:: Entries shown

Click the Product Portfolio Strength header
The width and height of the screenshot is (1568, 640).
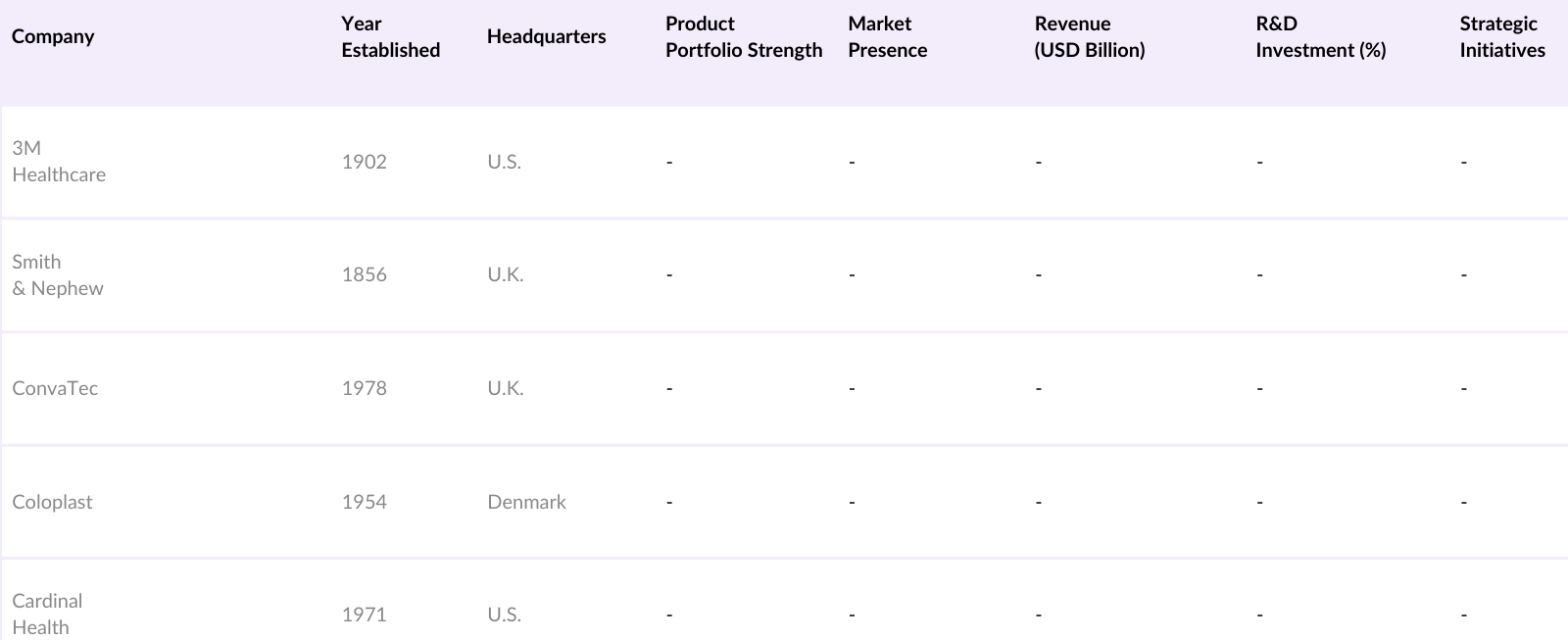tap(743, 36)
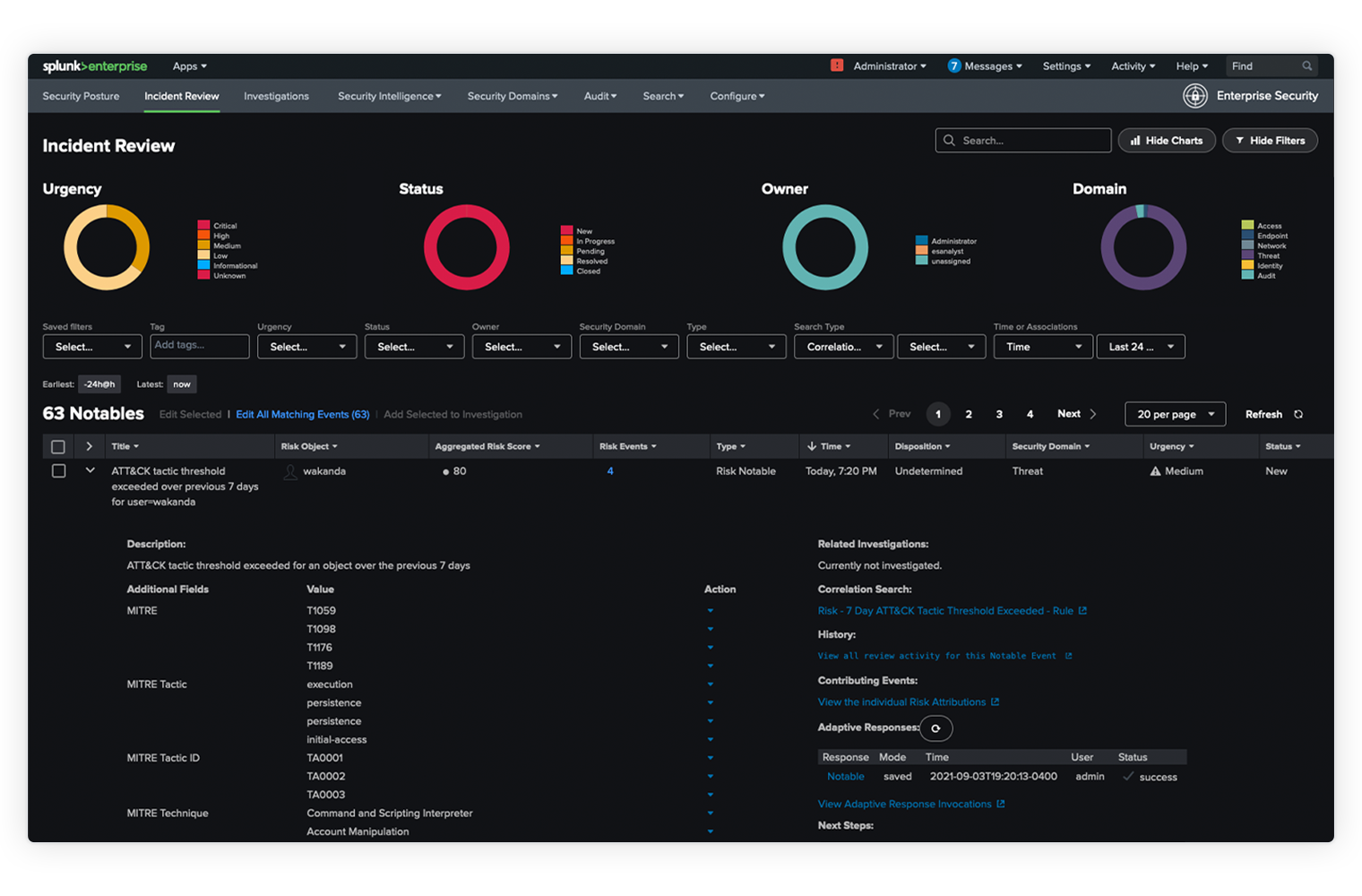Click the funnel icon on Hide Filters button
Viewport: 1362px width, 896px height.
[x=1241, y=140]
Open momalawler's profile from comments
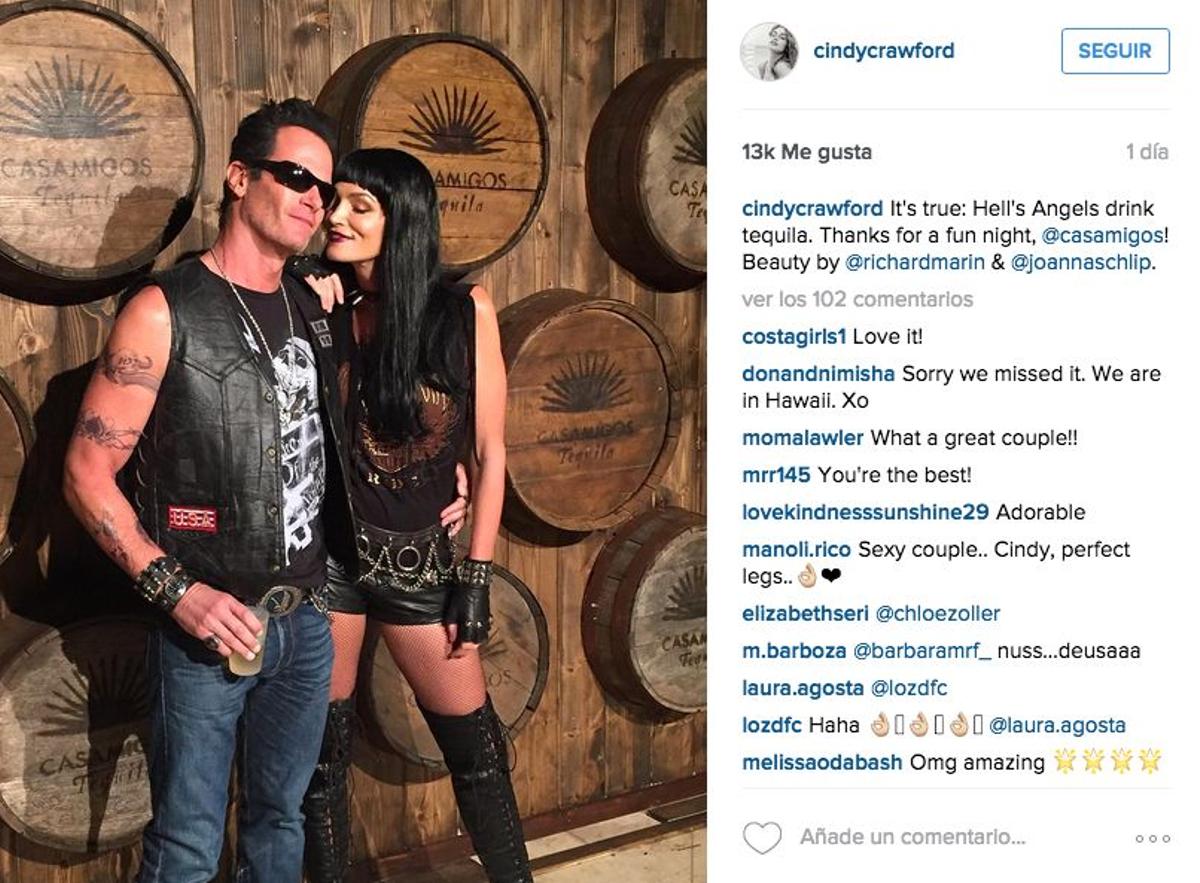This screenshot has height=883, width=1200. [x=804, y=438]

::::

Omitting all pictures, give the preceding listing again exactly.

Click the Product Portfolio Strength header
The width and height of the screenshot is (1568, 640).
tap(743, 36)
Click the funnel icon on Hide Filters button
Viewport: 1362px width, 896px height.
[x=1241, y=140]
Open momalawler's profile from comments
This screenshot has height=883, width=1200. [x=804, y=438]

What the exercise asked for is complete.